Work instructions:
Pull each line holding the word "Given" from the data.

Extracted material:
__________
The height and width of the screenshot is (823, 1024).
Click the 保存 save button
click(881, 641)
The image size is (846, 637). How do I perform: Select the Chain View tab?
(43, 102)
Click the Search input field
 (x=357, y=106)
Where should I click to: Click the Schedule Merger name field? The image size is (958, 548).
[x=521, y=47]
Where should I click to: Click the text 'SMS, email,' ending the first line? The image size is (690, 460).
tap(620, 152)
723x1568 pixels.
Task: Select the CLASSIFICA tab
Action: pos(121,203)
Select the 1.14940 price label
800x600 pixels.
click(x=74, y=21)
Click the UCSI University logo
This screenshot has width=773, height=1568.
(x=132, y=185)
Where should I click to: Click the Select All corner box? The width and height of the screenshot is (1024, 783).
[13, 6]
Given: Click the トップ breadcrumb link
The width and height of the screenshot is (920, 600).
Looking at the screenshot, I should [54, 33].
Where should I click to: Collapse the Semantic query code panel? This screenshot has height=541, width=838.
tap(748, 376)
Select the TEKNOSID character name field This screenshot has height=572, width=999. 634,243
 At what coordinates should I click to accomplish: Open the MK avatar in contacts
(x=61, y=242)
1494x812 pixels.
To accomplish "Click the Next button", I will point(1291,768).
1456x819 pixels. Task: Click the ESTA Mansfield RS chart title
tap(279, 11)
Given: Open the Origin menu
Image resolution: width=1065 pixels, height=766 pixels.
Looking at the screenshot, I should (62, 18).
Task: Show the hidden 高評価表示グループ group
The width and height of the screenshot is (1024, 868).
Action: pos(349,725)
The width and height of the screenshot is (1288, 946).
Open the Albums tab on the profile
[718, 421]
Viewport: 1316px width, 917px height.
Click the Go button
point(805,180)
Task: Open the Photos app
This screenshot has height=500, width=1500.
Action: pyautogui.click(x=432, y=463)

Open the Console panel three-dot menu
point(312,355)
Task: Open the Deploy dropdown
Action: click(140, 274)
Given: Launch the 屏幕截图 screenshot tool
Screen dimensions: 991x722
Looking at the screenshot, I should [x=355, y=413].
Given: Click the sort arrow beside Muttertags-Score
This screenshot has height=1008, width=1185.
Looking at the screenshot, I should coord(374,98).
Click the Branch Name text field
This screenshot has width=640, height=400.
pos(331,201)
__________
Solution for this problem:
Given: Click the トップ breadcrumb link
Given: Open the Origin menu
Given: Launch the 屏幕截图 screenshot tool
Given: Click the sort arrow beside Muttertags-Score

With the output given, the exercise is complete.